Exercise. Find the line that contains "Instruction: Click the tar.gz file icon". Copy it and every line after it to the end of the material below, exactly, with no pictures.

Data records.
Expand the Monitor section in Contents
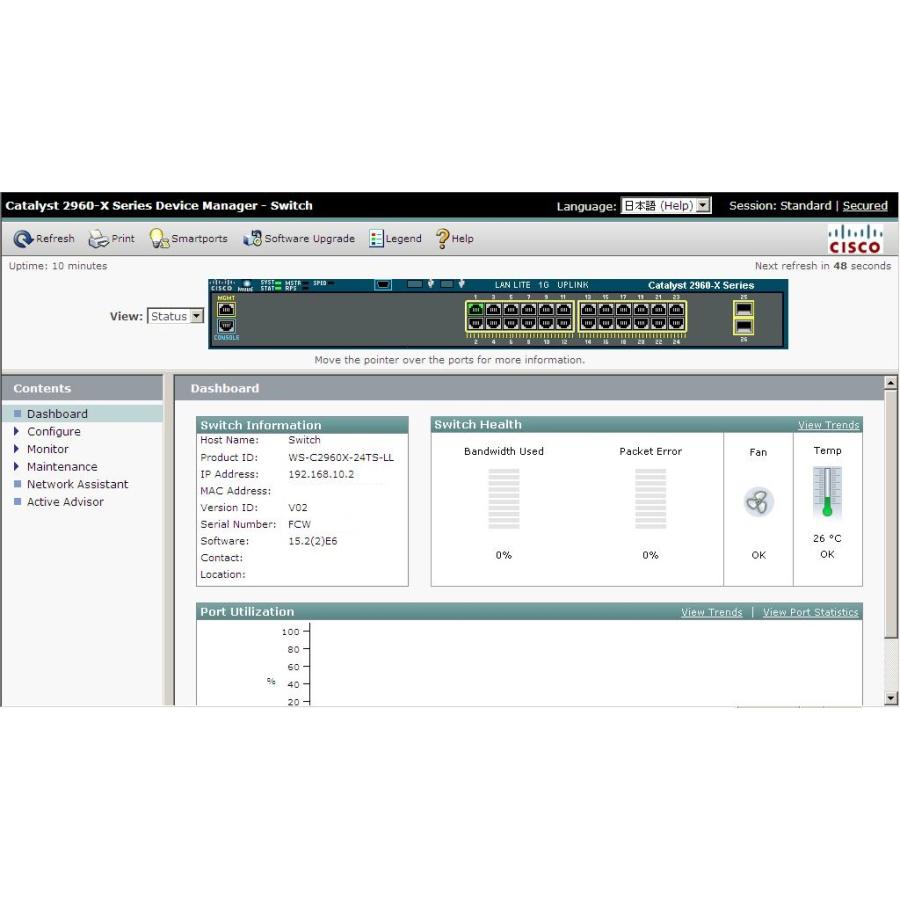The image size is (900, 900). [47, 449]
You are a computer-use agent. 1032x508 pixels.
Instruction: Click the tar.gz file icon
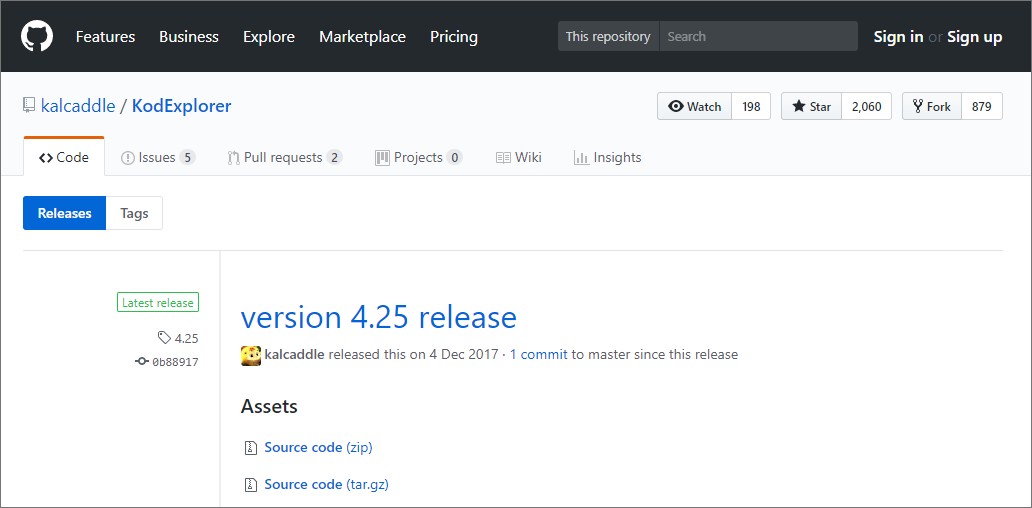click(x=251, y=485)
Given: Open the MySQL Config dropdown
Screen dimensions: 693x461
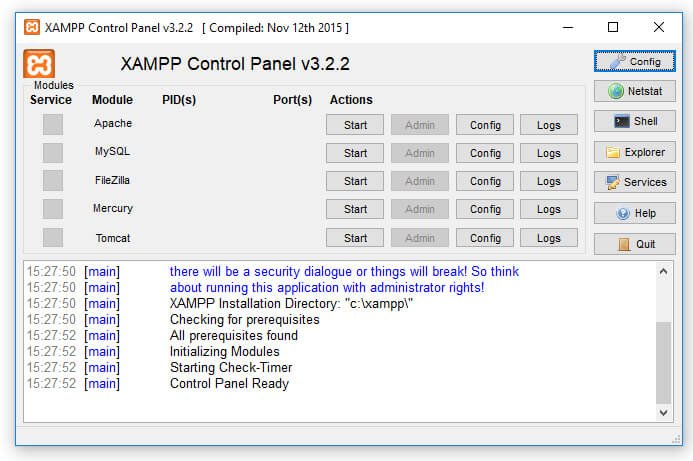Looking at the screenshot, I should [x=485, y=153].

Result of this task.
Instruction: Click the tar.gz file icon
click(x=251, y=485)
Given: Open the MySQL Config dropdown
Screen dimensions: 693x461
Looking at the screenshot, I should [x=485, y=153].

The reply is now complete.